American Revolutionary: The Evolution of Grace Lee Boggs

image via CAAMFest.com

This Sunday it will be my great privilege to co-interview one of the legendary role models of our times – for movement activists, for Americans, for human beings who simply want to be better – 98 year-old organizer and visionary Grace Lee Boggs.

I’m not sure the exact time I first read Grace’s writings, heard her speak, or learned of her work but I do know that I continue to return to her words and actions, time and again, for inspiration, guidance, and strength.

There are so few people who have participated in what she calls the “great humanizing movements of the past seventy years – the labor, civil rights, Black Power, women’s, Asian American, environmental justice, and antiwar movements” and yet emerge with renewed capacity to critique with fierce compassion that which remains to be done and that which needs to be completely reinvented.

After nearly a century, Grace continues to learn with and engage us in dialogue that calls us to be bold with our moral imagination, and to connect the entirety of our lives.

The new film AMERICAN REVOLUTIONARY: THE EVOLUTION OF GRACE LEE BOGGS documents her life and will be screened this Sunday in San Francisco as the centerpiece presentation of CAAMFest.
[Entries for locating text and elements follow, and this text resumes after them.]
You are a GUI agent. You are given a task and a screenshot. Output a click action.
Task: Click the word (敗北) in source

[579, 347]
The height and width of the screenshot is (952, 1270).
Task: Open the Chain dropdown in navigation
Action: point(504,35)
Immediately afterwards, I’ll have the opportunity to help lead the question and answer session with Grace and the filmmakers. If you can come, you really should.

Because if being radical means constantly seeking the root cause of the matter, and if being revolutionary means demanding a full circle of change, then Grace Lee Boggs can show us how to be both.

Vincent Pan is executive director of Chinese for Affirmative Action, a community-based civil rights organization in San Francisco.